West faces 'fractious week' of talks over surrendering World Bank votes to China

As the Bric countries jostle for more say at the IMF, G20 ministers face dilemmas– not least how to travel

A "fractious week" of talks faces those world leaders able to attend the annual meetings of the World Bank and the IMF and a simultaneous G20 summit in Washington this week.

The World Bank and IMF say they expect to go ahead with the meetings of global finance ministers and central bankers, which begin today, despite air travel disruptions across Europe caused by volcanic ash.

The Chancellor, Alistair Darling, and the Governor of the Bank of England, Mervyn King, are due to attend formal sessions at the weekend on behalf of the UK, but their travel plans are subject to the same disruption as any other traveller.

A levy on the banks and aid to Greece are among the subjects on the agenda, though if many European figures are absent many crucial decisions will have to be deferred.

World Bank president Robert Zoellick told Reuters in an interview that his organisation – which offers assistance to the poorest nations in the world – will soon benefit from a further $3.5bn (£2.29bn) in capital from member states, much of it from newly emerging economic powers such as China. This is the first increase in the World Bank's capital in twenty years, and will help replenish its reserves, depleted through some $100bn in lending during the worst global downturn in three quarters of a century.

The problem, however, is that the Brics in particular – Brazil, Russia, India and China – are also seeking a bigger say in the running of the World Bank and the IMF.

The voting rights allocated to China are in line with their financial contributions to the two bodies, but are some way below where they might be if they were on par with China's importance in the world economy. Whereas China accounts for about 11 per cent of global GDP, it only has 2.8 per cent of World Bank voting – less than Britain or France and the same as Canada. India has the similar voting power; Brazil scarcely more than Belgium.

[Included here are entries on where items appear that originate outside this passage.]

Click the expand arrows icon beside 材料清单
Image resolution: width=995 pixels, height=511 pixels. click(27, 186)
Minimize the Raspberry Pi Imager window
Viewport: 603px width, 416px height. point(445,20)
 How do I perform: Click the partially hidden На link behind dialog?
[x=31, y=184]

China and the others can only gain influence at the expense of the established powers, and many developed economies remain wary of losing influence – hence the "fractious" talks ahead.

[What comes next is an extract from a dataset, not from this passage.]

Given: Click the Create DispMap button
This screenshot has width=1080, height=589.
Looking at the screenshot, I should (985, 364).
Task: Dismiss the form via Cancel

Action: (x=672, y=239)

At crucial points in the revival o f the world economy, Mr Zoellick added that "the strength of the recovery is a serious question mark".

The British government has long supported radical reform of the IMF and World Bank – Gordon Brown has even gone so far as to call for a "New Bretton Woods" to replace the institutions founded at the original conference in 1944.

In an informal stitch up that has lasted ever since, the Europeans are traditionally allowed to choose the head of the IMF, while the US is allowed to pick the presidency of the World Bank. However, the rise of Japan, now China and the slump in the advanced economies has altered that dynamic forever.

Mr Zoellick has sought a two pronged solution to the problem – a general increase in subscriptions plus an adjustment in favour of emerging economies.

"People are coming together on the capital increase and I think people are looking at about $3.5bn for that," Mr Zoellick said. "That, to me, would be a good result."

At the G20 leaders' Summit in Pittsburgh last year, government agreed a 3 per cent shift in overall voting power in the World Bank and at least 5 per cent for the International Monetary Fund for emerging economies. They are, however, demanding a 6 per cent shift in voting power at the World Bank.

Asked whether it was possible for an agreement to be concluded on at least a 3 per cent movement in votes from developed to developing countries, Zoellick said: "I believe the shareholders are committed but it's a fractious process."

Mr Zoellick acknowledged the problems in getting nations – shareholders in the Bank – to agree to reform: "It's a shareholder decision and one where I have less levers because they have to decide. On this one, the allocation remains a difficult issue for the shareholders to work out."

At a recent summit the BRICs declared that "the IMF and the World Bank urgently need to address their legitimacy deficits. Reforming these institutions' governance structures requires first and foremost a substantial shift in voting power in favour of emerging market economies and developing countries to bring their participation in decision-making in line with their relative weight in the world economy."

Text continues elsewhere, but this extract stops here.